AI vs Neural Network: Difference and Comparison

Computer science is a vast field with new concepts that emerge frequently, that too at a rapid pace. AI and neural networks are two such concepts in the field of computer science.

It is true that they are related to each other in some ways. However, they must not be confused as the same thing.

Key Takeaways

  1. Artificial intelligence (AI) is a broader concept encompassing various techniques and algorithms to create intelligent systems, while neural networks are a specific type of AI inspired by the human brain.
  2. AI systems can use different approaches, such as rule-based systems or genetic algorithms, while neural networks rely on interconnected layers of nodes to process information.
  3. Neural networks excel in pattern recognition and complex data analysis, while other AI techniques may be more suitable for problem-solving or decision-making tasks.

AI vs Neural Network

The difference between AI and neural network is that AI or artificial intelligence is an entire branch of computer science that works on studying and creating smart machines that possess their own intelligence, whereas a neural network refers to a system of artificial nodes that are made up in coherence with actual brains of animals for somewhat mimicking their intelligence.

AI vs Neural Network

In a narrow sense, AI refers to intelligence that machines possess and demonstrate. They do so by perceiving and assessing their surroundings.

They further take actions based on these inferences to maximise the chances of achieving a certain objective. This concept is largely rooted in artificial neural networks.

A neural network refers to an entire network system that is made up using nodes or artificial neurons. It mimics the way neurons work in the brain of an animal.

In doing so, this neural network can carry out functions such as categorization, classification, pattern recognition, language processing, named entity recognition, and much more. This helps solve a lot of AI problems.

Comparison Table

Parameters of ComparisonAINeural Network
MeaningIt is a layer of neural networks that smart machines possess.It is a system of artificial nodes that are used together in coherence with an animal brain.
NatureIt refers to machines possessing their own intelligence.It mimics the intelligence that an animal brain possesses.
DependencyIt is dependent on artificial neural networks.It is not dependent on AI.
ApplicationsIt is used in machine learning, machine vision, knowledge reasoning, clinical diagnosis, and much more.It is used for categorization, classification, pattern recognition, language processing, named entity recognition, and much more.
TrainingIt can be trained very quickly.It takes a relatively longer duration to train neural networks.
PerformanceIt shows very high performance.It shows low performance.

What is AI?

AI, according to a broad definition, is any system that is able to perceive and analyse its environment. Furthermore, it must be able to take actions based on previous inferences.

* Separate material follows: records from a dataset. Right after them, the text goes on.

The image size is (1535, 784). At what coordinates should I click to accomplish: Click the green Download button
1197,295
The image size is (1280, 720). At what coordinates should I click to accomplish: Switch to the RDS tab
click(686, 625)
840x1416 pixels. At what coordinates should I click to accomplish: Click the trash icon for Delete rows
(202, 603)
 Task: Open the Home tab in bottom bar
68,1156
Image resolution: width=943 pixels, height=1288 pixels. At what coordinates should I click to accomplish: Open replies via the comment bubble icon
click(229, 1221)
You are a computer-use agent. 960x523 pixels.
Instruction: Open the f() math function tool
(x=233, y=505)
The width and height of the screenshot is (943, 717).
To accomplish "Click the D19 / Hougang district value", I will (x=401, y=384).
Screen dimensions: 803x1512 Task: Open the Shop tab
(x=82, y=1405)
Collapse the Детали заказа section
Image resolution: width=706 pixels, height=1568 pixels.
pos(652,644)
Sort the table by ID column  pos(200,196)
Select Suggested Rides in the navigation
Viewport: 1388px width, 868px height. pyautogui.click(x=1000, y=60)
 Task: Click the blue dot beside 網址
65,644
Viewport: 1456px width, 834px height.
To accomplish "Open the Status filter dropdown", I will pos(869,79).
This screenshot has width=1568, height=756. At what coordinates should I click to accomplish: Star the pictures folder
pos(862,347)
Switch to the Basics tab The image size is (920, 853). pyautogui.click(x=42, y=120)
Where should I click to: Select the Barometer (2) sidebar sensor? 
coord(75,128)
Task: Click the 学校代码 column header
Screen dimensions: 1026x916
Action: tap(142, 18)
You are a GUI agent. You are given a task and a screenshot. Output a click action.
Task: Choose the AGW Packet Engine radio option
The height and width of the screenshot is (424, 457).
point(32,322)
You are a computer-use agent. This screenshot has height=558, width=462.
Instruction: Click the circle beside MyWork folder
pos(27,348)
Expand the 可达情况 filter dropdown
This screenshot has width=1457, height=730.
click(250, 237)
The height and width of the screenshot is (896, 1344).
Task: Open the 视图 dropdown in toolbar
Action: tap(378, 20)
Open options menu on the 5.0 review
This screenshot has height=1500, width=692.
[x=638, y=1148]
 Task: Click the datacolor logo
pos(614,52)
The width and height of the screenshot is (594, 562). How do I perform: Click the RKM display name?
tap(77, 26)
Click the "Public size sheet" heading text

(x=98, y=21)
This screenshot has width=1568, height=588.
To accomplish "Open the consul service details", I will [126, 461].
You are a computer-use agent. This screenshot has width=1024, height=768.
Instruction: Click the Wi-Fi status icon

Also Read:  ASP vs ASPX: Difference and Comparison

This should be done to maximise the chances of achieving a particular objective. This technology was founded in 1956, after which it became an academic discipline.

AI is functional in numerous smart machines that possess their own intelligence. The form of technology is present in various web search engines, self-driving cars, recommendation systems, systems that understand human speech, strategic gaming systems and even automated decision-making systems.

This form of intelligence is largely based on artificial neural networks. The cognitive abilities of an animal’s brain are used as a basis for these smart machines to have their own intelligence.

This intelligence can further be applied to numerous tasks. Some of them include machine learning, machine vision, knowledge reasoning, clinical diagnosis, and much more.

AI is one of the most advanced technologies out there right now. Compared to other learning technologies, it is one of the fastest to train.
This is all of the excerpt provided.